## Source passage
** Begin **
Original Research

Knowledge sharing through social media: Investigating trends and technologies in a global marketing and advertising research company

Dina Adamovic, Andrea Potgieter, Martie Mearns
South African Journal of Information Management | Vol 14, No 1 | a514 | DOI: https://doi.org/10.4102/sajim.v14i1.514 | © 2012 Dina Adamovic, Andrea Potgieter, Martie Mearns | This work is licensed under CC Attribution 4.0
Submitted: 17 January 2012 | Published: 19 July 2012

About the author(s)

Dina Adamovic, University of Johannesburg, South Africa
Andrea Potgieter, University of Johannesburg, South Africa
Martie Mearns, University of Johannesburg, South Africa


Background: The purpose of this study was to investigate social media technology trends in Nielsen – a global information and measurement company – and to establish how these technologies can help the company to create a knowledge-sharing culture.

Objective: The objective of this study was to investigate trends in knowledge-sharing technologies in Nielsen.

Method: The researchers distributed semi-structured questionnaires to a sample of employees in Nielsen’s Television Audience Measurement Department. They also conducted interviews with specific employees in this department to gain a better understanding of employees’ attitudes toward, and perceptions of, the use of social media tools for creating a knowledgesharing culture at Nielsen. The researchers validated the data to see whether it could support the research and used triangulation to create a holistic view of the data they received from the questionnaires.
** End **
## Set task 1
Extract every line of the listing that contains the word "click".

Element and text location listing:
** Begin **
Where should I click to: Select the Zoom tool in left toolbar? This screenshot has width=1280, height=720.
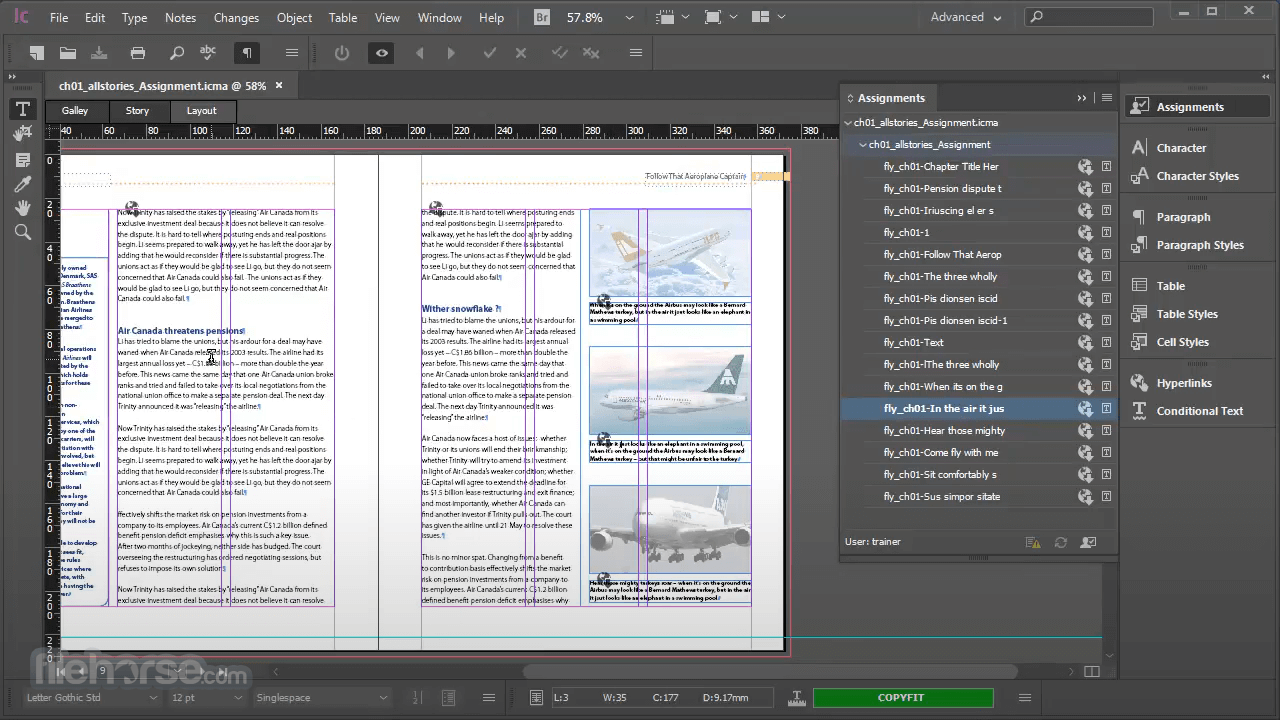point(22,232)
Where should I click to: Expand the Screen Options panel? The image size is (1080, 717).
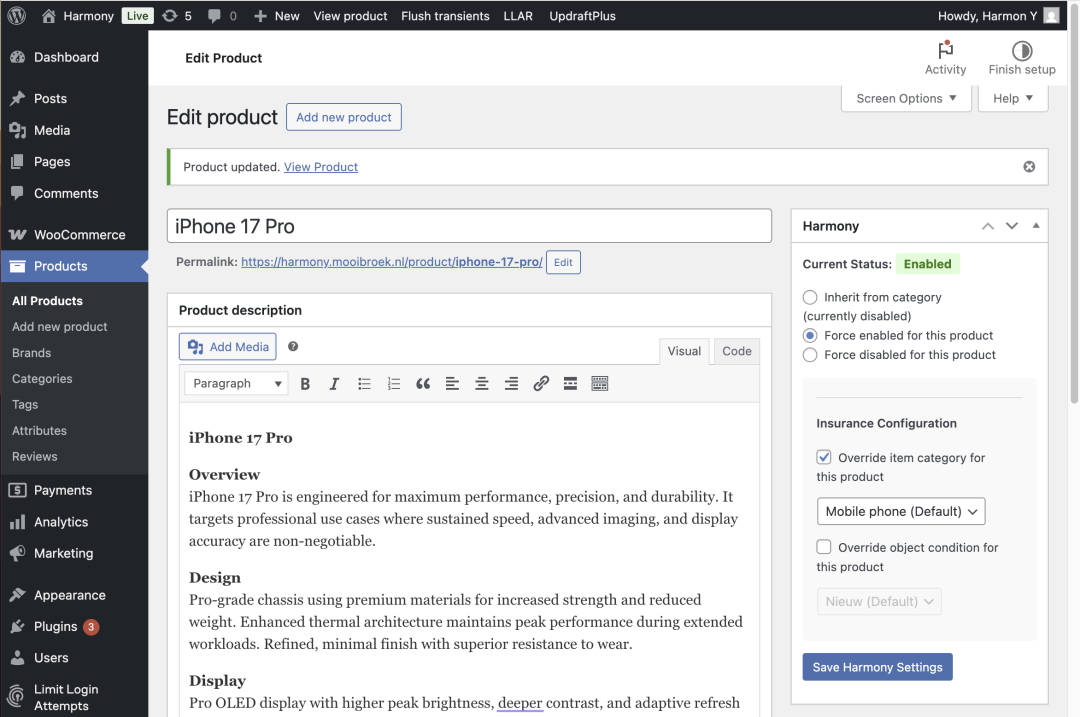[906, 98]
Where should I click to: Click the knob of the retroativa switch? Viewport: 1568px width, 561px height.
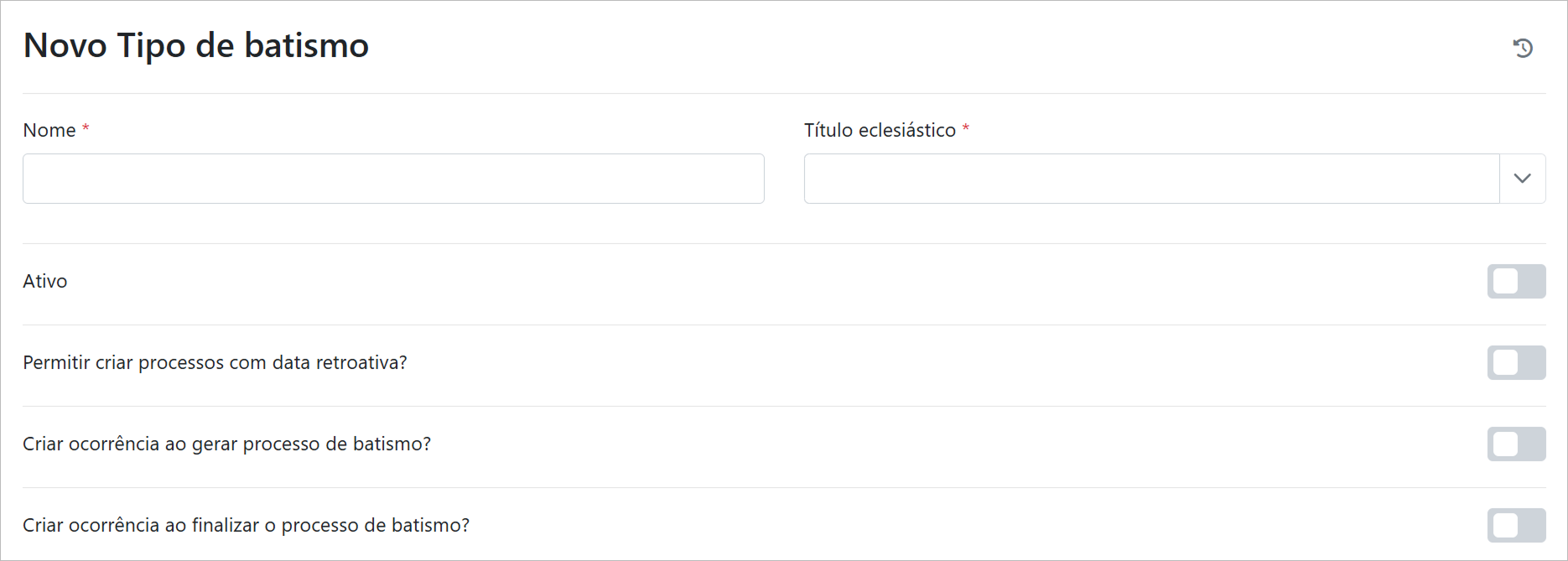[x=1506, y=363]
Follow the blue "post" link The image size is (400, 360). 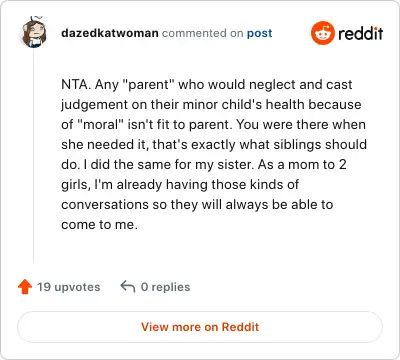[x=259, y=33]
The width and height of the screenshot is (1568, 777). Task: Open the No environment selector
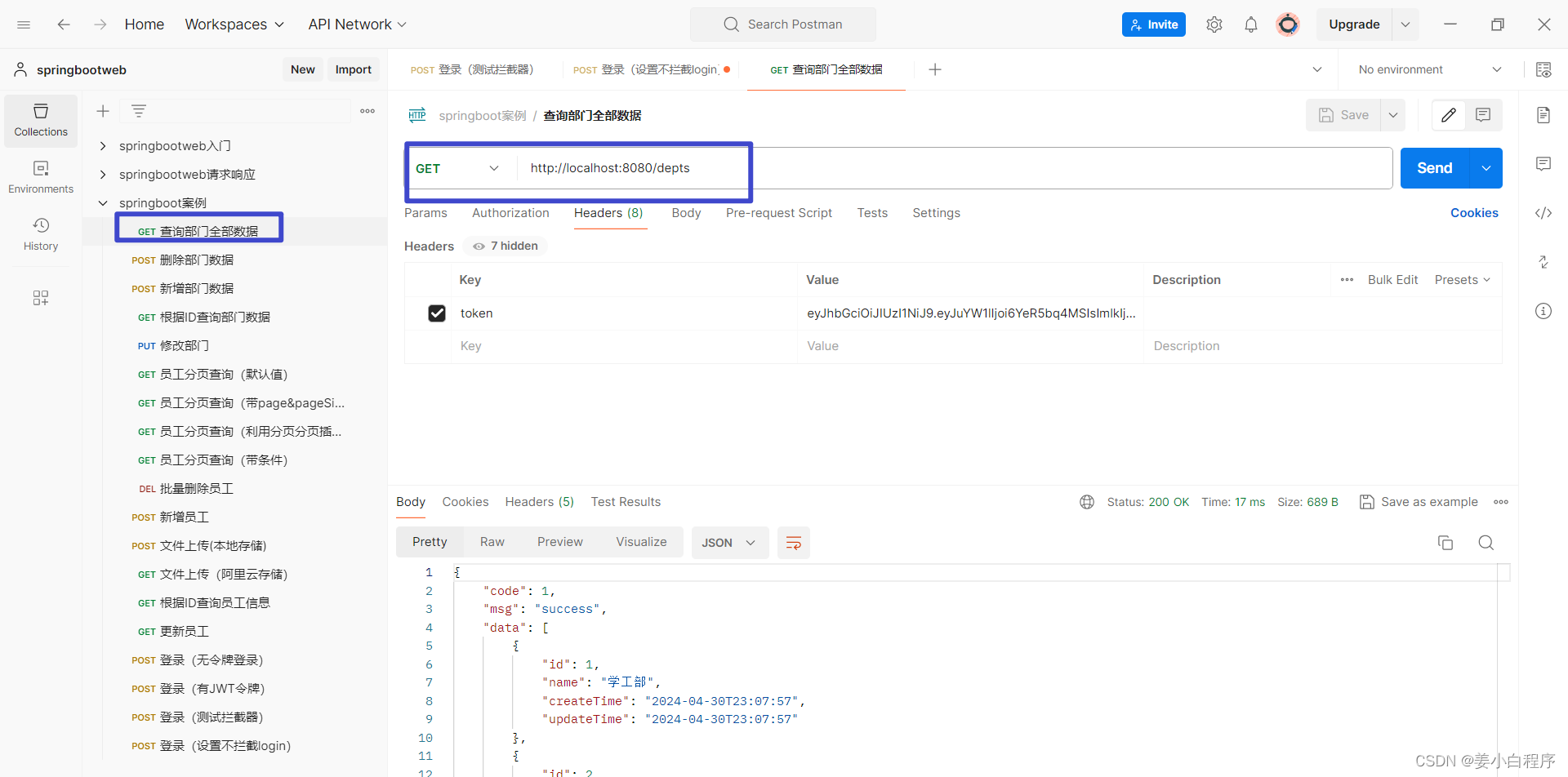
** End **
## Set task 2
Extend the abstract on social media knowledge sharing at Nielsen, starting after its final sentence.

## Written reply 1
Where should I click to: Select the Zoom tool in left toolbar? This screenshot has width=1280, height=720.
Where should I click to: Expand the Screen Options panel? The image size is (1080, 717).
Where should I click to: Click the knob of the retroativa switch? Viewport: 1568px width, 561px height.

## Written reply 2
Results: The findings of the study revealed that respondents had a positive attitude to sharing knowledge with one another through using social media tools. However, some respondents thought that technology, in general, was ‘the tree of good and evil’. The survey findings showed that Nielsen did have social media tools. However, not all employees were aware of these tools or were willing to use the tools to share knowledge. This study highlighted the possible advantages of the social media for sharing knowledge and how Nielsen could use the tools more widely.

Conclusion: In order for a knowledge sharing culture to thrive at Nielsen, its employees need to engage more with social media tools in their business practices.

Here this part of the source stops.